Pollack was joined by Sr. Carol Keehan, president and CEO of the Catholic Health Association of the United States, and Atul Grover, M.D., executive vice president of the Association of American Colleges, to discuss the bill in a telephone press briefing.
The health care leaders expressed their strong opposition to the Better Care Reconciliation Act a day after the Congressional Budget Office estimated that it would result in 22 million more people uninsured in 2026 and cut $772 billion in federal spending from the Medicaid program from 2017-2026.
Senate Majority Leader Mitch McConnell, R-Ky, today announced that the Senate will not vote on legislation until after the July 4 recess.
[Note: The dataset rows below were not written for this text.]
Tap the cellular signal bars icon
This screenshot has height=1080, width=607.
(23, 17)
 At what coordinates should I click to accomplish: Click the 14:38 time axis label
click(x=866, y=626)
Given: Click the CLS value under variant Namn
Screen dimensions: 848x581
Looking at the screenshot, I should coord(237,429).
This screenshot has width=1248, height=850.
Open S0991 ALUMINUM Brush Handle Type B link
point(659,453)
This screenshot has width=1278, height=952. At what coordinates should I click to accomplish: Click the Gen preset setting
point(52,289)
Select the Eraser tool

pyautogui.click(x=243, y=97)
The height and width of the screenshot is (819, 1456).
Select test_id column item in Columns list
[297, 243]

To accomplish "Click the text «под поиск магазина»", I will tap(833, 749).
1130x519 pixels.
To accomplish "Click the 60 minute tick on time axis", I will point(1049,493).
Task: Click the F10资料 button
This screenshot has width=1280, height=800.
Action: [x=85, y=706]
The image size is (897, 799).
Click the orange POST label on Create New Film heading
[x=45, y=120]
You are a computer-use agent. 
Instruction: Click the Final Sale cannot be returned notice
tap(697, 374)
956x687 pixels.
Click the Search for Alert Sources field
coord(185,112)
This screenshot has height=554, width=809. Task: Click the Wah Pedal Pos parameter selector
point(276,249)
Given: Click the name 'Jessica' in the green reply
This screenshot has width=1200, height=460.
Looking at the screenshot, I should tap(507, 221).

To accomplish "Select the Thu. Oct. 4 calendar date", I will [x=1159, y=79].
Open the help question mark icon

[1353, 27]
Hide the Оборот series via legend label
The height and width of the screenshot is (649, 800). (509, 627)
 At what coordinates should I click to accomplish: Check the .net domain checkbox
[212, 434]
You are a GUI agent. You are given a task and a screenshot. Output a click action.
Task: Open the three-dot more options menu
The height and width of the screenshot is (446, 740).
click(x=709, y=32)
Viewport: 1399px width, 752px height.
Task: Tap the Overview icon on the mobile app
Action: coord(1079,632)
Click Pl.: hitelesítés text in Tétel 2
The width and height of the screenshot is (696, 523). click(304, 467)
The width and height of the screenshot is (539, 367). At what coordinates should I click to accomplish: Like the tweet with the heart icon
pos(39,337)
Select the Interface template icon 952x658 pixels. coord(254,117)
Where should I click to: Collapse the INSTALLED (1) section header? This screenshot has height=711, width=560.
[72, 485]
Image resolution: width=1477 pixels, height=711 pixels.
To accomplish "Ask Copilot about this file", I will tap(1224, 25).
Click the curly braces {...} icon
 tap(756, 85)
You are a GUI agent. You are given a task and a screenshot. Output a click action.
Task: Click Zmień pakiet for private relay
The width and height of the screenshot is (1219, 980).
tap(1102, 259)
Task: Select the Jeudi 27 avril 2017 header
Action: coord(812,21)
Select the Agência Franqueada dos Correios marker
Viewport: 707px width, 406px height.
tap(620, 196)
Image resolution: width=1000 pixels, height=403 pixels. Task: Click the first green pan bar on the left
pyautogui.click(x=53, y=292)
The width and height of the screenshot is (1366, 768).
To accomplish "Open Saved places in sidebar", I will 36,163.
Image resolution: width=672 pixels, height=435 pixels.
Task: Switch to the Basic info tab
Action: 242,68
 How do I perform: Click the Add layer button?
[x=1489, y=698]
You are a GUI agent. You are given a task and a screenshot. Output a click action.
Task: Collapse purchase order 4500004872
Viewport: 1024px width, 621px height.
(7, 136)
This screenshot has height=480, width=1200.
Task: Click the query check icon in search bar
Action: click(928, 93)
The bill “asks the low-income and most vulnerable in our country to bear the brunt of cuts to our health care system so that we can give a tax break to the richest and most fortunate in our country,” Keehan said.
Grover said America’s teaching hospitals will use “whatever resources we have to make sure” uninsured or underinsured patients get the care they need. “But the challenge becomes what about Level I trauma centers, mental health services and inpatient psychiatric beds?” he asked. “This is a giant step backwards not just for [those] who will feel it immediately, but for everybody who we care about.”
According to the CBO report, the Senate bill would mean that an estimated 15 million fewer Americans would have coverage next year, compared with the number if the Affordable Care Act remained in place.
At the end of the decade, the 22 million increase in the ranks of the uninsured would include 15 million low-income Americans who would otherwise be on Medicaid and 7 million with private insurance. That total is about a million less than the 2026 impact of the House plan.
The AHA’s Pollack said the hospital and health system message is for “the Senate to go back to the drawing board and write a bill that protects coverage for Americans who already have it, particularly our most vulnerable patients.”
Denver event highlights concerns. Meanwhile, at an event today in Denver, patients and health care providers highlighted concerns with the House-passed American Health Care Act and the Senate's Better Care Reconciliation Act.
Speakers included a cancer survivor, diabetes patient, mother of premature twins, two physicians and the CEO of a 15-bed critical access hospital.
"In rural Colorado, where I work, there are some areas where 40% of the patients seen in hospitals and clinics are on Medicaid," said Trampas Hutches, CEO of Melissa Memorial Hospital in Holyoke, CO. "If these proposed cuts take place, devastation would occur for local rural economies due to hospitals closing and patients incurring huge amounts of debt.”
Organized by the AHA, AARP, American Cancer Society Cancer Action Network, American Diabetes Association, American Heart Association, American Medical Association, Federation of American Hospitals, March of Dimes and others, the event was the third in a series around the country urging Congress to protect coverage for patients, including one last week in Reno, NV.